Remember, for many, they work here to earn money to send home. Home. They will stay as long as they need to earn that money, but they don't intend to live out their lives here. Just like us, they have family, friends and connections where they come from.

What's more, I'm not sure what "swamped" is supposed to mean here. Taiwan has a labor shortage, not a surplus (the fact that this has not translated into increased wages is all about fiddling at the top). The birthrate is going down, not up. The average age is going up, not down. The population is set to decline, not rise.
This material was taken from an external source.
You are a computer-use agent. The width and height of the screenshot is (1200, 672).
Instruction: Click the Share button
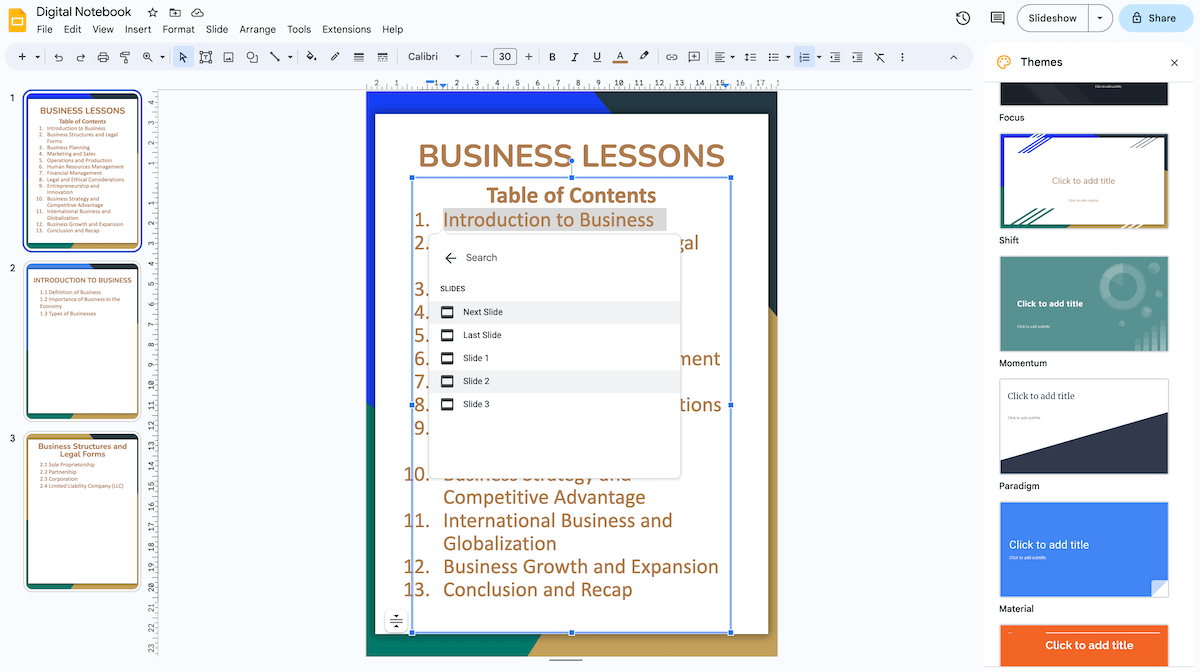1155,18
We talk about foreign talent being part of the solution to all of these problems, although I think the bigger solution is to stop the top-level cronyism that leads to artificially depressed wages for locals, and to improve working conditions (and pay) across the board so the brain drain gets plugged. But people seem to assume that including immigration as a solution to Taiwan's economic and labor woes means professional foreign labor - frankly, we also need foreign blue-collar labor. They are consumers too. They sometimes marry locally. Many have children locally. One in five marriages is to a foreigner.

This is good for an aging population, not bad. It's not swamping, it's replenishing. That is, unless you are worried about the racial makeup of your country changing. And why would you be worried about that if this wasn't about race?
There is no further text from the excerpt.